**** EXTRAIT DE LA SOURCE

Le dernier et le serviteur de tous
«Et, étant allés hors de là, ils passaient à travers la Galilée, et il ne voulait pas qu'on le sût. Car il enseignait ses disciples et il leur disait : ''Le Fils de l'homme est livré à des mains d'hommes, et ils le tueront et, une fois tué, après trois jours, il se lèvera''. Mais eux ne comprenaient pas la parole, et ils craignaient de l'interroger. Et ils allèrent à Capharnaüm. Et, ayant été dans la maison, il les interrogeait : ''De quoi raisonniez-vous en chemin ?'' Eux se taisaient, car entre eux ils avaient discuté de qui était le plus grand. Et, s'étant assis, il appela les Douze, et de leur dire : ''Si quelqu'un veut être le premier, il sera le dernier et le serviteur de tous.'' Et, ayant pris un petit enfant, il le plaça au milieu d'eux et, l'ayant pris dans ses bras, il leur dit : ''Celui qui accueille en mon nom un de tels petits enfants, c'est moi qu'il accueille et celui qui m'accueille, ce n'est pas moi qu'il accueille, mais celui qui m'a envoyé.''»
«Et, étant allés hors de là, ils passaient à travers la Galilée, et il ne voulait pas qu'on le sût.» Il s'agit de Jésus et d'autres qui sont avec lui. Lui, avec eux, sort, laisse le lieu où ils étaient. Cette sortie est suivie d'un passage : «ils passaient à travers la Galilée». Ce passage a bien lieu, mais lui, d'une volonté arrêtée, demande qu'il ne soit pas connu.

********
**** DONNÉES FOURNIES

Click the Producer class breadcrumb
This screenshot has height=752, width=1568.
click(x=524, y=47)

********
**** DONNÉES FOURNIES

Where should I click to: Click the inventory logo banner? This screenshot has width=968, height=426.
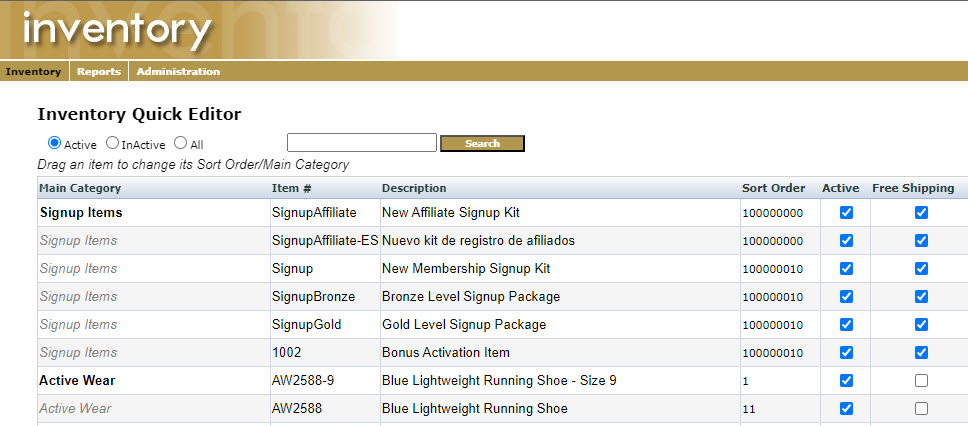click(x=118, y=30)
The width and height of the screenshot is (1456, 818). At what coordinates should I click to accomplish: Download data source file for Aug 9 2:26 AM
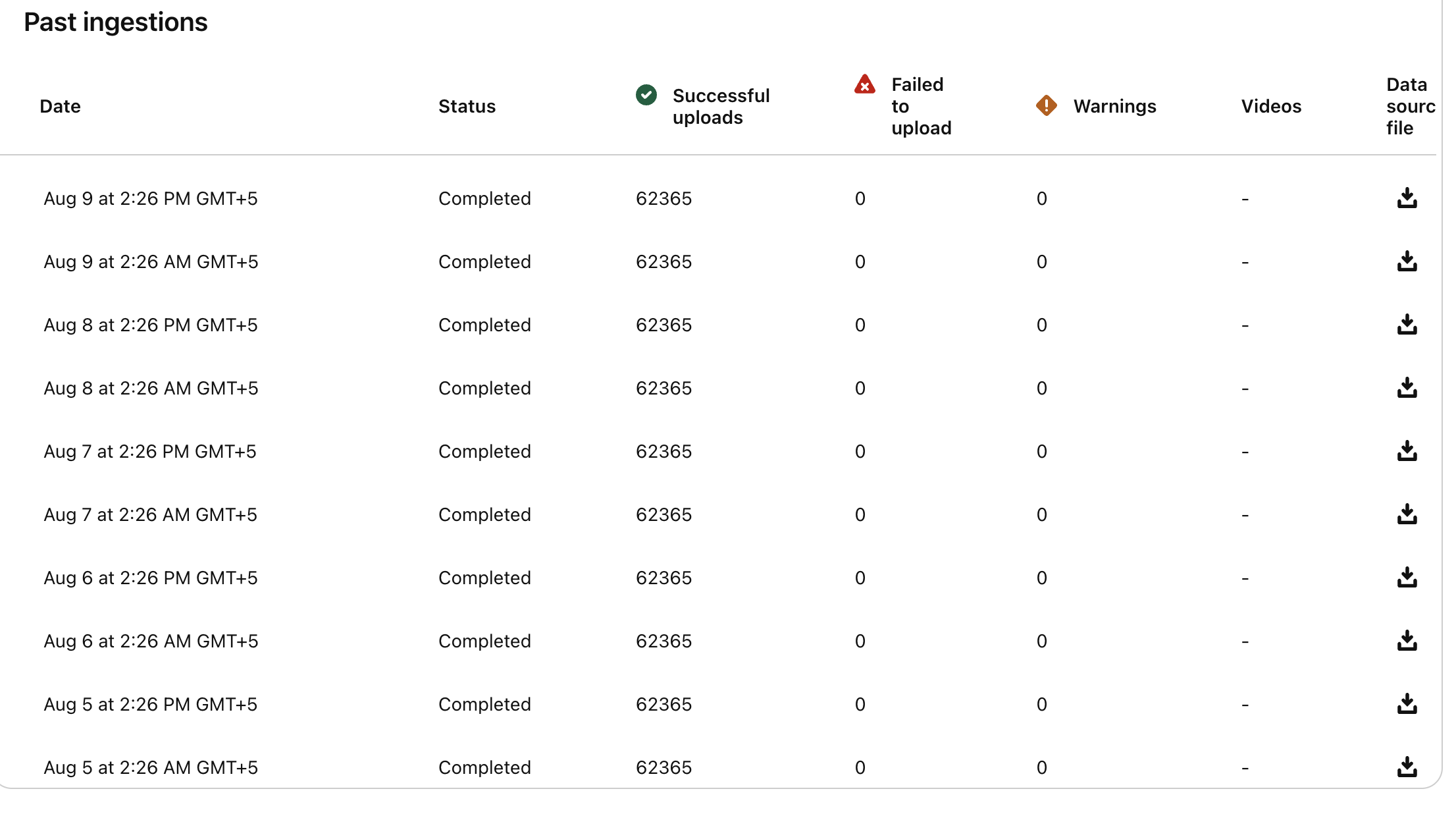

********

__ÉNONCÉ DU PROBLÈME__
Poursuivez le commentaire intitulé « Le dernier et le serviteur de tous » à partir de sa dernière phrase.

__RÉPONSE FINALE__
Pourquoi cette volonté de clandestinité ou de secret ? Si nous posons cette question, nous pouvons observer qu'aussitôt une réponse lui est donnée. «Il ne voulait pas qu'on le sût. Car il enseignait ses disciples et il leur disait». Il y a un rapport entre la volonté de Jésus de garder secret ce passage et, d'autre part, ce qu'il fait pendant ce passage. Il semblerait que celui-ci d–t être secret parce que l'enseignement que Jésus donne à ses disciples exige cette ombre. Nous y reviendrons. Est-ce que cette ombre ne porterait pas aussi sur le message délivré au cours de ce passage ? Est-ce qu'il n'y aurait pas une affinité entre la clandestinité du passage et le contenu du message ?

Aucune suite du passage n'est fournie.